STRATAS J.A. (Dissenting reasons)
A.
Introduction
[66]
I have read my colleague’s reasons. I agree with her analysis and conclusions concerning the jurisdiction of the Federal Court to consider the application for judicial review. I also agree with her that the Minister’s reference to the refund in subsection 164(1) of the Income Tax Act, R.S.C. 1985, c. 1 (5th Supp.) instead of the dividend refund in subsection 129(1), must be seen as a typographical error that can be overlooked—albeit a very careless one.
[67]
I also agree with my colleague’s reasoning concerning the Minister’s failure to deal with subsection 220(2.1) of the Act. I agree that this must be sent back to the Minister. As I shall explain, it is not for the Federal Court, as a reviewing court, and this Court, sitting on appeal, to do the work Parliament has assigned exclusively to the Minister. It is not for these Courts to interpret subsection 220(2.1) for the Minister. Under the Act, that is the Minister’s job.
[68]
On the Minister’s disposition of the taxpayer’s application for an extension of time under subsection 220(3), in substance the Minister has failed to do the work Parliament assigned to her. As was the case with the subsection 220(2.1) application, the Minister has not done her job.

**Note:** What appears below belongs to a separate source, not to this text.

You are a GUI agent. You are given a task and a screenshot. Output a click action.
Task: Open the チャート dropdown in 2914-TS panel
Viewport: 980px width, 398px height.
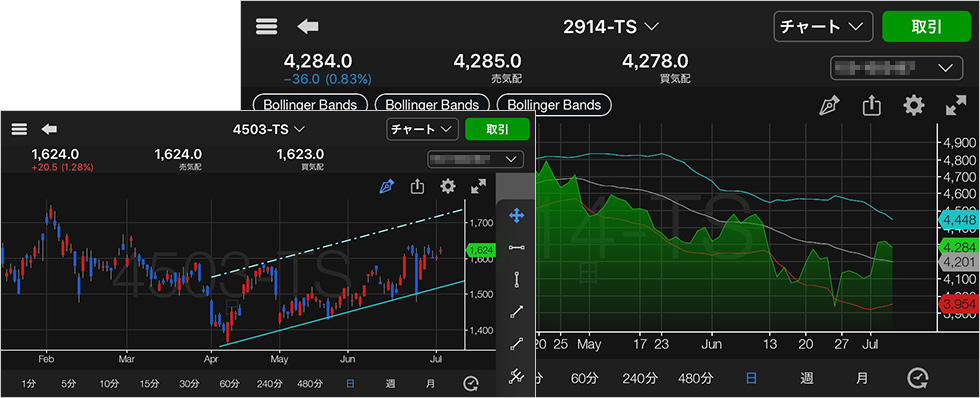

So, as we are doing in the case of the subsection 220(2.1) application, we should order the Minister to do her job concerning the subsection 220(3) application, including interpreting the subsection and giving reasons for it.
[69]
My colleague (at para. 33) shares my concern about the Minister’s underperformance concerning the subsection 220(3) application. But, unlike the subsection 220(2.1) application, she has gone ahead and interpreted subsection 220(3) for the Minister. Thus, my colleague’s proposed disposition of this application is different: she would send it back to the Minister for the limited purpose of applying to the taxpayer’s situation the interpretation of the subsection she has done for the Minister.
[70]
As her proposed disposition is different from mine and is supported by a majority of the appeal panel, my reasons are dissenting reasons.
B.
The nature of this case
[71]
This is an administrative law case. We are to review the decision of the Minister, only one component of which is statutory interpretation. To be acceptable and defensible, the decision also has to meet minimum standards under administrative law. In this case, the Minister has fallen short of one of those standards, a rather fundamental one.
C.
The problem with the Minister’s decision concerning subsection 220(3)
[72]
The Minister has asserted a position concerning subsection 220(3) but, except for referring to a couple of other sections, has not offered meaningful or coherent reasons in support of that position. In substance, we have only a bottom-line assertion without explanation.
[73]
In this Court, the submissions of counsel for the Minister effectively concede the inadequacy of the non-reasons offered by the Minister. In reality, the submissions were reasons that the Minister could have thought about and written up to support her decision but did not: a bootstrapping of the Minister’s decision after she became functus officio. This gives rise to all of the concerns sounded by the Supreme Court in cases such as Ontario (Energy Board) v. Ontario Power Generation Inc., 2015 SCC 44, [2015] 2 S.C.R. 147 and R. v. Teskey, [2007] 2 S.C.R. 267, 2007 SCC 25. But given how little the Minister had done, what else could counsel do?
[74]
My colleague’s response to this is to interpret subsection 220(3) herself in the course of conducting reasonableness review, in effect doing the job of statutory interpretation and reasons-writing that the Minister should have done. On this, for the reasons set out below, I decline to join her.
D.
The applicable law
[75]
Following the hearing, we invited the parties to provide written submissions on the issue of adequacy of the Minister’s reasons and the decisions of the Supreme Court in Delta Air Lines Inc. v. Lukács, 2018 SCC 2, 416 D.L.R. (4th) 579 and Williams Lake Indian Band v. Canada (Aboriginal Affairs and Northern Development), 2018 SCC 4, 417 D.L.R. (4th) 239, both of which were released soon after the hearing of this appeal. We have received and considered those submissions.
[76]
I accept that the Supreme Court has instructed reviewing courts that they are supposed to supplement the reasons of administrative decision-makers in some circumstances, in effect participating in the reasons-giving process: Delta at para. 23.
[77]
But there is a limit to our participation. Delta does not require us to figure out for ourselves the merits of the matter, decide the merits for the administrator, and then draft the administrator’s reasons. Instead, Delta underscores that administrators must still do their job. Delta declares (at para. 27) that “reasons [given by the administrator] still matter”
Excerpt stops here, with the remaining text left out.